### WORK REQUIRED
Please print exactly the lines from the line containing "Task: Click On Play Store & App Store text" through the end of the data, no more, and keep pictures out of the copy.

### EXERCISE MATERIALS
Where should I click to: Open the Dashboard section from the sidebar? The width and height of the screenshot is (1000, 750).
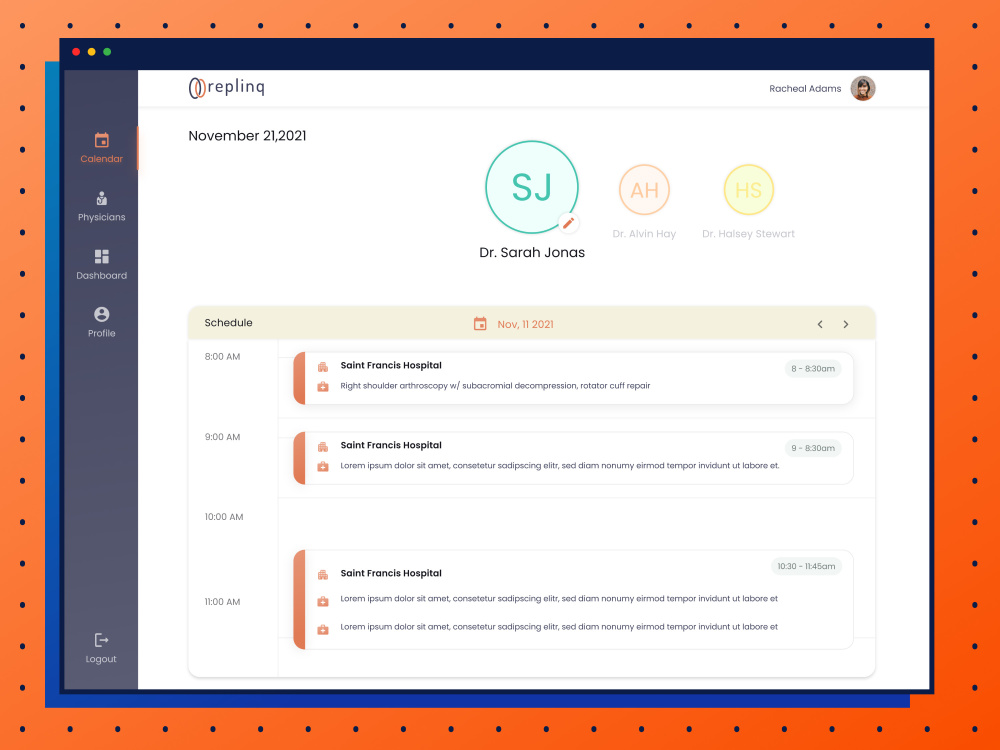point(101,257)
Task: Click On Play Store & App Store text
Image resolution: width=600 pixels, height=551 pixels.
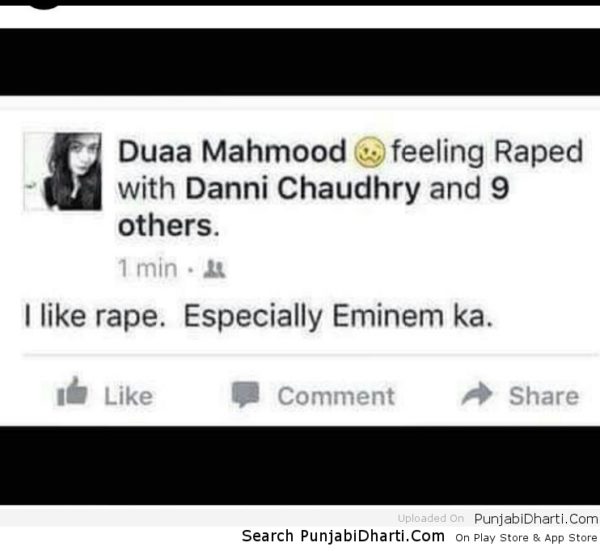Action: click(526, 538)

### ANSWER BOX
Task: Click On Play Store & App Store text
Image resolution: width=600 pixels, height=551 pixels.
Action: click(526, 538)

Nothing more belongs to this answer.